話語之間,金無命一臉鬱悶之色,連連痛飲了三杯,但仍是難以釋懷。
見此,淩天不由得搖了搖頭,說道:“我說胖子,你能不能有點出息,別整天就想著逛青樓行不?”
這話讓金無命頓時白了他一眼,鄙夷說道:“什麼叫我沒出息,這儒門聖人都說了,食色性也,我這叫快意恩仇,縱情人生,難道得像是你一般,到現在還是個老處男嘛,也不知道你這小子是沒辦法還是放不開,這又不偷又不搶,你情我願兩相好的事情你怕個什麼勁,當初在鹹陽城,人家姑娘都躺倒你床上了,你竟然跑去彈琴,有病吧。”

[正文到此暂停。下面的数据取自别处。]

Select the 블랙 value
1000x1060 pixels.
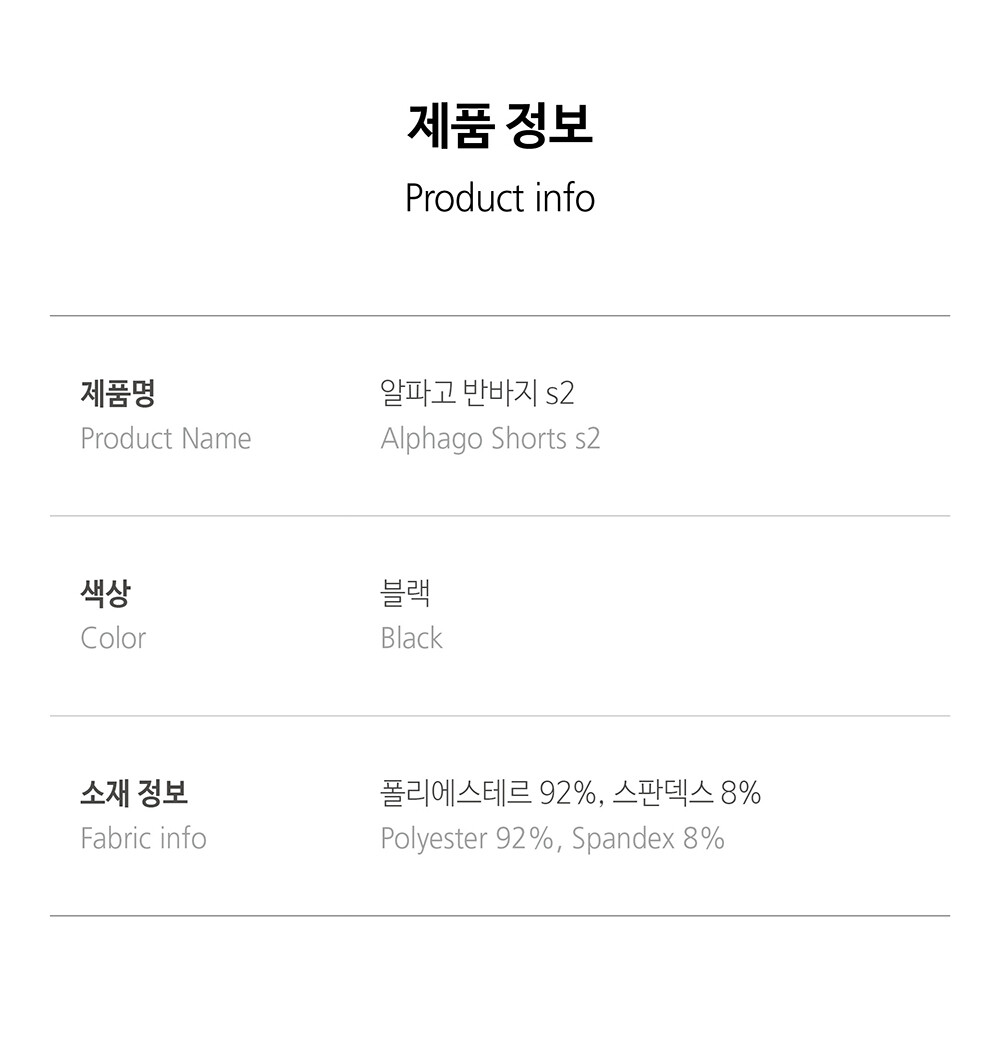tap(405, 593)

淩天一臉黑線,惡狠狠的瞪著金無命,咬牙說道:“胖子,你大爺的再提這事我和你沒完!”
“不提就不提,你以為我喜歡。”
金無命聳了聳肩,隨後向寧淵繼續訴苦,道:“淵少啊,你是不知道,這地方的姑娘太他孃的欺負人了,上個青樓竟然還要吟詩作對,答不上來門都不讓你進,他姥姥的,這知道的是青樓,不知道的還以為是那家書院呢。”

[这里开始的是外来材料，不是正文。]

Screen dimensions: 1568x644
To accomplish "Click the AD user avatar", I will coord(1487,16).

聽此,寧淵不由一笑,說道:“這有什麼辦法,這裡是儒門的地盤,自然要守儒門的規矩,你沒那本事,想什麼姑娘,喝酒吧。”
“哎,早知道當初我在北域,我就拉幾個先生教我些酸詩歪詞……算了,這些破事不提,不提了!”
金無命搖了搖頭,隨後望向了寧淵,問道:“淵少,說說別的吧,我前段時間收到訊息,聽說你在那白玉京啊,不知怎麼的捲入了一場大戰之中,結果不幸掛掉……嗯,怎麼現在一點事情都沒有?”

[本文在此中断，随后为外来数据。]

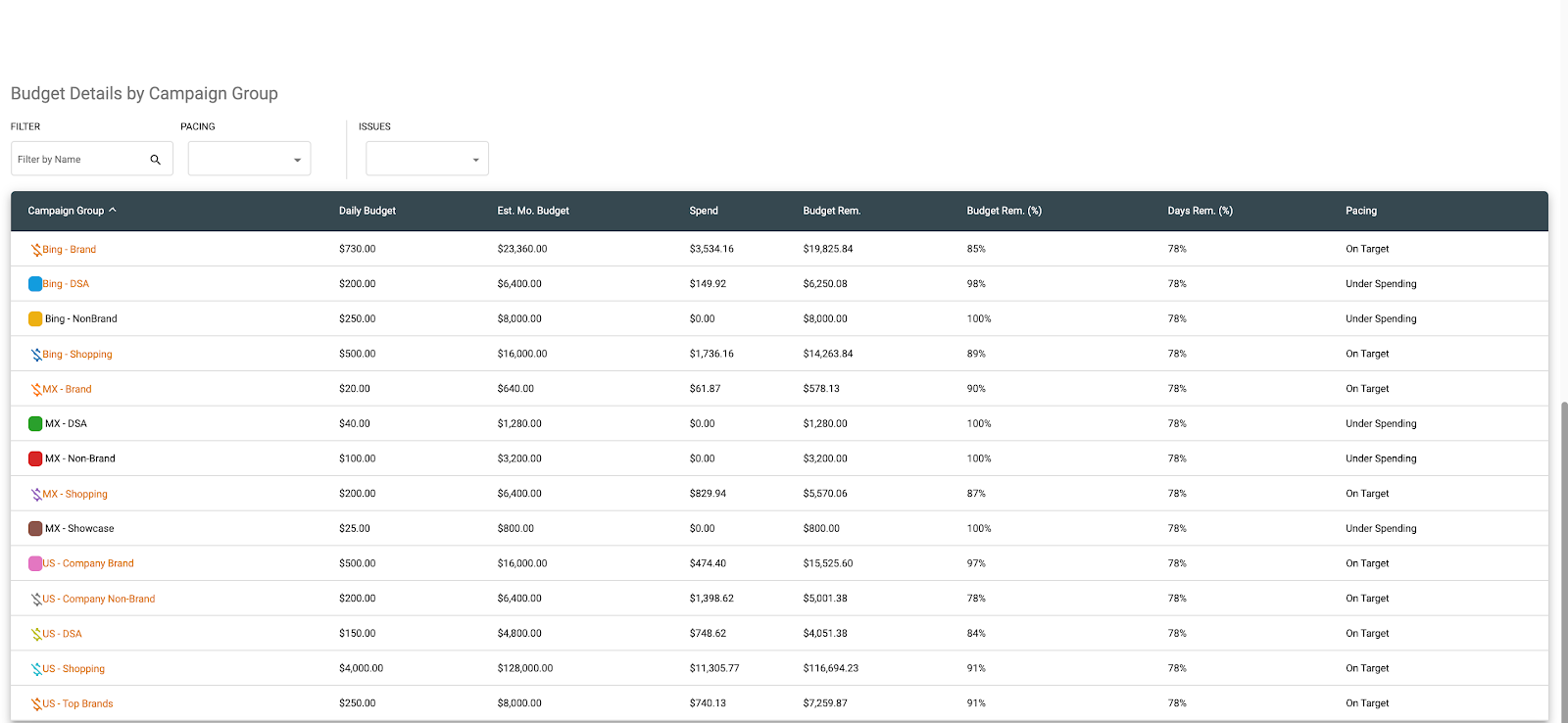The height and width of the screenshot is (723, 1568).
Task: Open the US - Company Brand link
Action: coord(88,564)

“這說來就話長了,以後有機會我在和你們好好說說,現在先問你們一件事情,方才在這珍瓏軒中,你們有沒有見到一個人,一個穿著白狐裘,長相頗為俊俏,腰間挎著一口長刀,手中拿著一股酒葫蘆的家夥?”
雖舊友重逢,高興非常,但寧淵也沒有將易逍遙給拋到腦後,這不,直接就將金無命兩人打聽起這只狐貍的訊息來了。
“嗯,白狐裘,長相俊俏,挎著刀拿著酒的家夥……”聽此,金無命眉頭一皺,隨即搖了搖頭,言道:“沒印象,剛才我的心思都放在那幾個天族的王八蛋賭錢上面了,沒怎麼注意,竹竿,你見到了麼?”
“這個嘛……”
淩天沉吟了一聲,思索了片刻之後方才說道:“這珍瓏軒人來人往的,我也沒有什麼印象。”
“這樣啊。”寧淵眉頭一皺,又是問道:“那剛才這地方有發生什麼事情麼。”
“有啊,剛才天族那群王八蛋不就在搞事麼?”
“除了這件事呢。”
“那就沒有了。”
“哎……!”
一番詢問無果,讓寧淵不由得嘆息了一聲,實在想不明白,那隻狐貍究竟跑到哪裡去了。
見寧淵嘆息,金無命眉頭一挑,問道:“淵少,你找這人作甚,仇家還是朋友?”
“朋友。”
寧淵搖了搖頭,隨即說道:“好了,找不到就算了,這地方是儒門的聖境,以他的本事,應當不會出什麼事情,先喝酒吧。”
“哎,這可不一定,儒門的面子是大不錯,但扛不住有人腦子發昏啊,現在天族那群王八蛋你看見沒有,在這儒門的地盤上,他們竟然敢來陰的,要不要有人出手相助,我這兩百多斤可能就交代了。”